Provided information =>
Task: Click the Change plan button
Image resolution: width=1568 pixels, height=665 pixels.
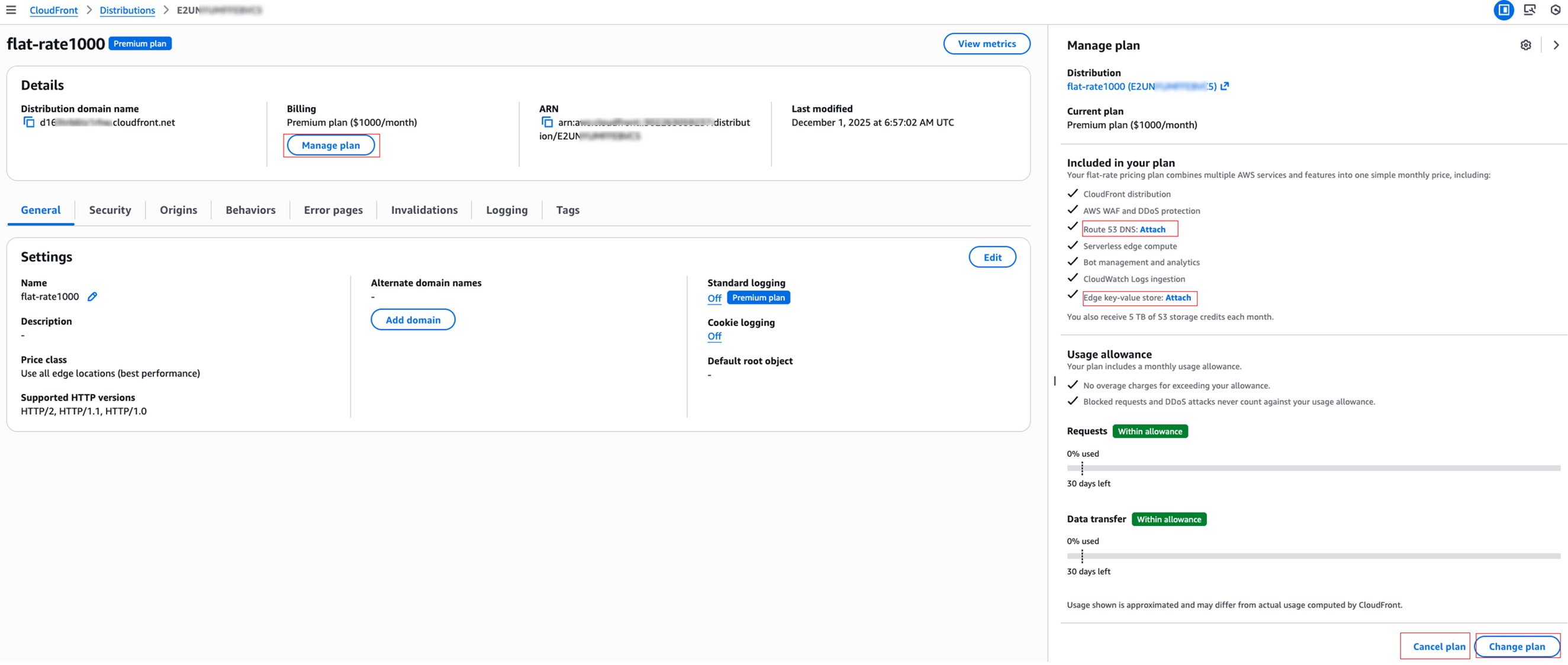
--
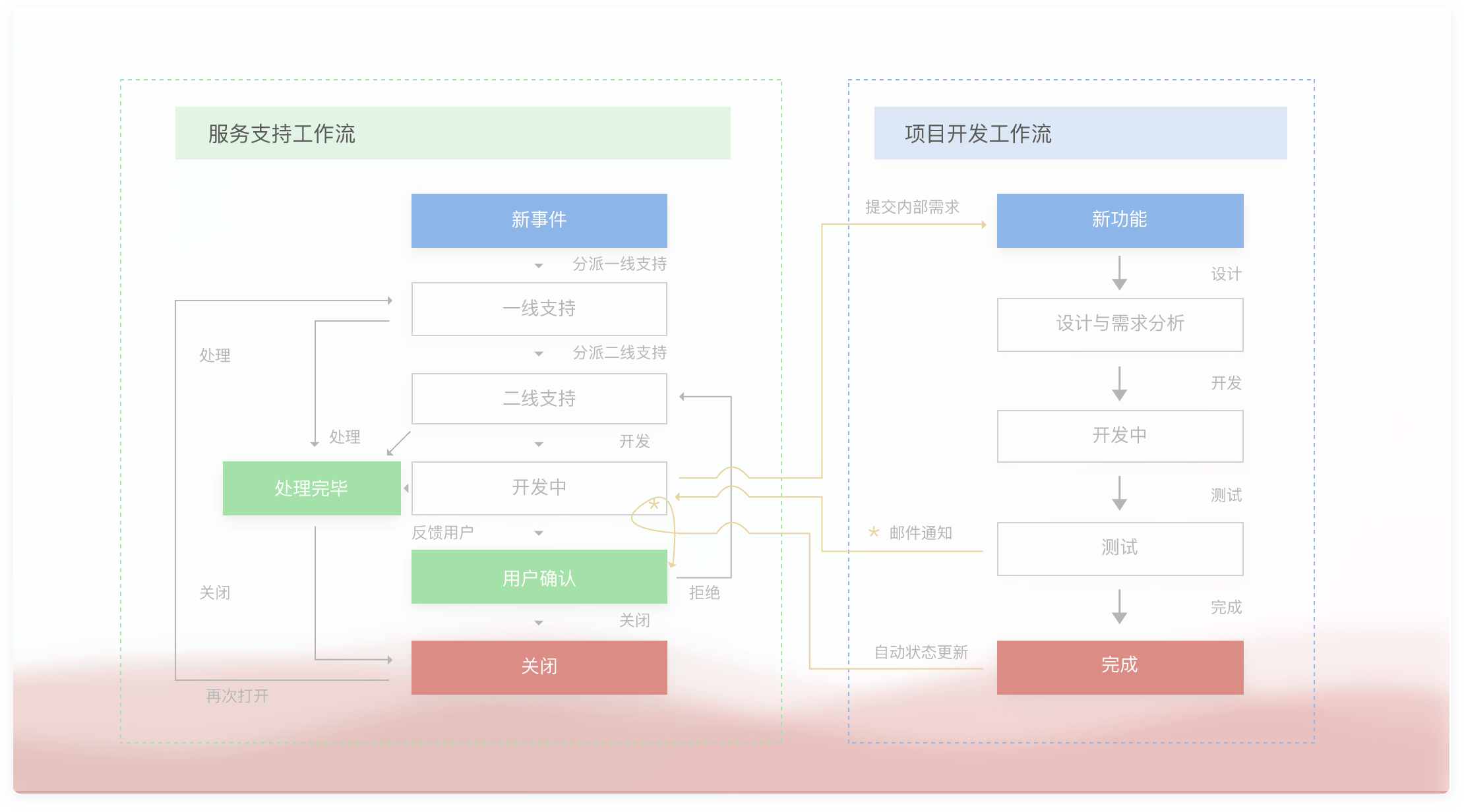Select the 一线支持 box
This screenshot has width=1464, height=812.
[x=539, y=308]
...
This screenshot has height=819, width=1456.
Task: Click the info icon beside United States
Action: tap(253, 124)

What to produce =>
Among the entries above, locate the lines containing "Task: Click the Change plan button" and "Image resolution: width=1568", and transcribe exactly those two lines and all lines between.

Task answer =>
Task: Click the Change plan button
Image resolution: width=1568 pixels, height=665 pixels.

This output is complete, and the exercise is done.